Earnings per share for the third quarter fell to 14.9 cents, from 20.1 in Q3 2007. CapitaLand's assets under management stood at $24.8 billion as at Sept 30, 2008, up 18 per cent compared to the previous quarter.

For the first nine months of 2008, CapitaLand's net profit fell 43.3 per cent to $1.2 billion, from $2.1 billion a year ago. Revenue for the first nine months similarly fell 17.0 per cent to $2.0 billion, from $2.5 billion for the first three quarters of 2007.

So far this year, CapitaLand's Singapore residential unit has contributed the most to revenue. But buying sentiment is expected to remain cautious in Q4 2008, the developer said.

But the Singapore residential unit expects its earnings to benefit from the progressive recognition of strong sales achieved over 2006 and 2007, when the company had accelerated its launches to tap into the then-buoyant market.

Revenue recognition for The Seafront on Meyer is expected to commence in 2009. CapitaLand may progressively release units at The Wharf Residence and Latitude condominiums for sale in Q4 2008, the developer said. Its development at the former Farrer Court site is also expected to be launch-ready in 2009.

CapitaLand is well-positioned to ride out the global financial and economic uncertainties, said chairman Richard Hu.

'It has the strong balance sheet, liquidity and diversified sources of funding necessary to act on investment opportunities that will arise in the current capital-constrained environment,' he noted.

Chief executive Liew Mun Leong pointed out that the company divested mature properties in Singapore, China and Malaysia and increased its cash position to $4.2 billion in the third quarter. It also reduced its debt to equity ratio to 0.51, from 0.68 in H1 2008.

'This strong balance sheet will be particularly useful in the current global financial crisis which has brought down not only Wall Street's blue-chip financial institutions but also created in its wake a global recessionary environment,' Mr Liew said.

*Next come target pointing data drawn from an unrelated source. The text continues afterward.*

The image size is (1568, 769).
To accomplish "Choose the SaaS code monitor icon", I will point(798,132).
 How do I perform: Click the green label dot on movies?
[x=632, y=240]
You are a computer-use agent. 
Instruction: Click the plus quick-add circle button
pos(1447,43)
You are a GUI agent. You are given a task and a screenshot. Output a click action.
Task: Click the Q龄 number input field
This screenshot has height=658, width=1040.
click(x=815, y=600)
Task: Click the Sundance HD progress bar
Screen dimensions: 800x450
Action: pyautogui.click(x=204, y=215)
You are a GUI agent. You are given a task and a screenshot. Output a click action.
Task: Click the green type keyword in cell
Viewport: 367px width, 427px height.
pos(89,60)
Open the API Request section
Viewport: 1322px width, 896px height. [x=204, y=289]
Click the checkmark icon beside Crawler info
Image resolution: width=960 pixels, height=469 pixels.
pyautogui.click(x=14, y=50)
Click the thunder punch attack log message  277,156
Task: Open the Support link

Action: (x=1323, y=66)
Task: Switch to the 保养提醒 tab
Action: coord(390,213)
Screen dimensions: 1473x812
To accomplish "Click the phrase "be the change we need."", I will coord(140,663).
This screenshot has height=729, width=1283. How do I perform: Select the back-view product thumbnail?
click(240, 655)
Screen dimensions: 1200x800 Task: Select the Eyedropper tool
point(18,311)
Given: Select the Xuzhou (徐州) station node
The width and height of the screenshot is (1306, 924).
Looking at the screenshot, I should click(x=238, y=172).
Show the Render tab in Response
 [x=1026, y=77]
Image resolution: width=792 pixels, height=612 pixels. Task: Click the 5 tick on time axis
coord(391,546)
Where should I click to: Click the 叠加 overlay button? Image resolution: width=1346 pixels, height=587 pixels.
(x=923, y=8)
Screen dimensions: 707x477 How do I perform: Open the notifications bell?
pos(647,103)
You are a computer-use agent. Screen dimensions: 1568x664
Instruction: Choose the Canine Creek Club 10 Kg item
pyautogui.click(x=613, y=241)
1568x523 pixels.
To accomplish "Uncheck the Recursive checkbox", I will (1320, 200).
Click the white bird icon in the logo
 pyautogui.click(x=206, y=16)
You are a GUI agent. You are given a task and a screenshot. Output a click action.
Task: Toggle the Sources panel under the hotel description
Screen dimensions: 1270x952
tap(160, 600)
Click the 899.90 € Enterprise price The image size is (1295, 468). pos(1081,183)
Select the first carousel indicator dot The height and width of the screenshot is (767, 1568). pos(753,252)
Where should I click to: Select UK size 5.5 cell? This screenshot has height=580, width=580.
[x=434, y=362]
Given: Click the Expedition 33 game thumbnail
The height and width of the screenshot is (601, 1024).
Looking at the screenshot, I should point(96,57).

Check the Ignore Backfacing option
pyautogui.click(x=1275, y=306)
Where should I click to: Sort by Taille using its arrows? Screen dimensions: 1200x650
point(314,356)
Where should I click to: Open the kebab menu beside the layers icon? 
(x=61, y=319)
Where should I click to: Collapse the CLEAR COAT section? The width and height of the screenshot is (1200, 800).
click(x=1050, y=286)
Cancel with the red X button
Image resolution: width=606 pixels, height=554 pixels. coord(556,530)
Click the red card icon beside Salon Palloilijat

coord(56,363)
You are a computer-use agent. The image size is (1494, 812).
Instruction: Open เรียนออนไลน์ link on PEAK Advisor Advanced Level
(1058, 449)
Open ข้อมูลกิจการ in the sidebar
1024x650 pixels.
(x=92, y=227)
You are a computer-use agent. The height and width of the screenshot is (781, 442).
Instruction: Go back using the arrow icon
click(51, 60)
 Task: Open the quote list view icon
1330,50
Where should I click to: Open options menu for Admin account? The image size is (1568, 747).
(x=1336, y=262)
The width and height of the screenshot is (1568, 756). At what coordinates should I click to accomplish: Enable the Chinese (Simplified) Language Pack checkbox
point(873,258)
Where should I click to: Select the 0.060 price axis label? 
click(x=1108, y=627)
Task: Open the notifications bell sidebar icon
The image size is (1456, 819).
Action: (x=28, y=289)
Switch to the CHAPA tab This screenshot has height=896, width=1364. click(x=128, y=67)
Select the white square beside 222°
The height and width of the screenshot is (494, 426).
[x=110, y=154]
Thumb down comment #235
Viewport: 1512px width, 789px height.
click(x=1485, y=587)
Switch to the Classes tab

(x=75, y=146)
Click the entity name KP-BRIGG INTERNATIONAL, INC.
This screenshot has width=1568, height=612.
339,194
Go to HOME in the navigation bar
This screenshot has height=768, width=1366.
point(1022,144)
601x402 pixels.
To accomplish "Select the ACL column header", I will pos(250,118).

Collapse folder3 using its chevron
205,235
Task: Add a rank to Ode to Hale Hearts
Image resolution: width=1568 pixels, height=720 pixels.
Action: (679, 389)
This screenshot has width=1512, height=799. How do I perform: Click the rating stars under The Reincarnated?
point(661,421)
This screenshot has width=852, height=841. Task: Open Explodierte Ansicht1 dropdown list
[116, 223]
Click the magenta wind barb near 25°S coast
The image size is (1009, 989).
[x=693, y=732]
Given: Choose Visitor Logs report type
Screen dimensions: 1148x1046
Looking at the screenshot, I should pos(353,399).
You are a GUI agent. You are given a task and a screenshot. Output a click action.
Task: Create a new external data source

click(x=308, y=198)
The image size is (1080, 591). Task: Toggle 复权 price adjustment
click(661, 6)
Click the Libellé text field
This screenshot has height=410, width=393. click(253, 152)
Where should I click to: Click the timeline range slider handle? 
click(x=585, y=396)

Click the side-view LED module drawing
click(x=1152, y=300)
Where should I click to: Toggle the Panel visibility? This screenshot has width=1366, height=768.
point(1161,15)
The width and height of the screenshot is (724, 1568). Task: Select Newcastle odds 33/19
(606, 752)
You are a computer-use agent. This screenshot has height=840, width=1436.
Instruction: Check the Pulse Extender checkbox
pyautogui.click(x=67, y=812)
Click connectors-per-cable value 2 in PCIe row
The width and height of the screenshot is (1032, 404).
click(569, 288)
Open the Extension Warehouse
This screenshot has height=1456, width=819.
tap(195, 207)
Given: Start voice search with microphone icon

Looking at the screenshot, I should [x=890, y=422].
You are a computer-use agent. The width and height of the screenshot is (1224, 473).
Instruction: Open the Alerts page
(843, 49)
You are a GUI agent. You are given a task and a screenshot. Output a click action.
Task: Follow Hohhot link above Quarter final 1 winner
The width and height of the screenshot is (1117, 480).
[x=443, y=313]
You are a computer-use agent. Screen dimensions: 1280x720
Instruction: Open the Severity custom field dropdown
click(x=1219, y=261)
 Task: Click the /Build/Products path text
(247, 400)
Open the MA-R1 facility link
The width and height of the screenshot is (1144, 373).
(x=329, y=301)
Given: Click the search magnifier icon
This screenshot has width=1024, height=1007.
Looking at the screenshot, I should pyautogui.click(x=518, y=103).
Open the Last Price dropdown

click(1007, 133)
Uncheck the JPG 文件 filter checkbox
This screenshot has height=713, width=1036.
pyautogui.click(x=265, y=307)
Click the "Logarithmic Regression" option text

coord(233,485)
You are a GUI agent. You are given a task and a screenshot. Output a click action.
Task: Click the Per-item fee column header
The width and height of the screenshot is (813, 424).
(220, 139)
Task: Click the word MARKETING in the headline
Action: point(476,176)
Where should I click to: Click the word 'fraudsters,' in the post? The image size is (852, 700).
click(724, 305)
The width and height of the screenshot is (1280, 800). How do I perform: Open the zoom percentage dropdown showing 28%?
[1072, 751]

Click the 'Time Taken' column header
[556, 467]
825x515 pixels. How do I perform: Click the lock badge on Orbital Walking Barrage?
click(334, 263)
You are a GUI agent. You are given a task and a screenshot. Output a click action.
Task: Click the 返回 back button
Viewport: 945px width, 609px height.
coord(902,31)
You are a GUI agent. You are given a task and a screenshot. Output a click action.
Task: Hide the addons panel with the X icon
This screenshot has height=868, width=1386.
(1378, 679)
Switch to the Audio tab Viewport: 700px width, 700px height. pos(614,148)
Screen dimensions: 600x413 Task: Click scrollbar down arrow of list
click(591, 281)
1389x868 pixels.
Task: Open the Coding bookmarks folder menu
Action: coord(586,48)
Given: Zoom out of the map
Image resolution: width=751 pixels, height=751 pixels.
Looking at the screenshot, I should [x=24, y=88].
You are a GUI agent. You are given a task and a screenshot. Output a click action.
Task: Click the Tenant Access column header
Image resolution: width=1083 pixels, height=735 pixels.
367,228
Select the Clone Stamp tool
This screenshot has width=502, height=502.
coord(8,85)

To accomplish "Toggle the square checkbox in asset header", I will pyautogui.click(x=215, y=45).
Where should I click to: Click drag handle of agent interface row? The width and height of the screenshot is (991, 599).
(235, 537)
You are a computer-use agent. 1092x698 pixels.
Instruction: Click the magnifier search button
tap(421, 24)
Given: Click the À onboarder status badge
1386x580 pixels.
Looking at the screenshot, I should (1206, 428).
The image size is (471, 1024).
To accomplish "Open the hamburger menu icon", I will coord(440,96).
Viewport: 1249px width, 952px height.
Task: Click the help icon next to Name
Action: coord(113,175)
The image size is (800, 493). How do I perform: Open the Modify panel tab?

'With the situation deteriorating rapidly, we are strategically watching the distressed markets, very carefully seeking out opportunities to make the right acquisitions at the right price.'

CapitaLand will continue to seek out opportunities as before, focusing capital and human resources into its existing established sectors of residential, retail, commercial, hospitality, integrated developments and financial services in core markets, he added.

CapitaLand shares closed unchanged at $2.85 yesterday. The stock has lost 54.6 per cent so far this year.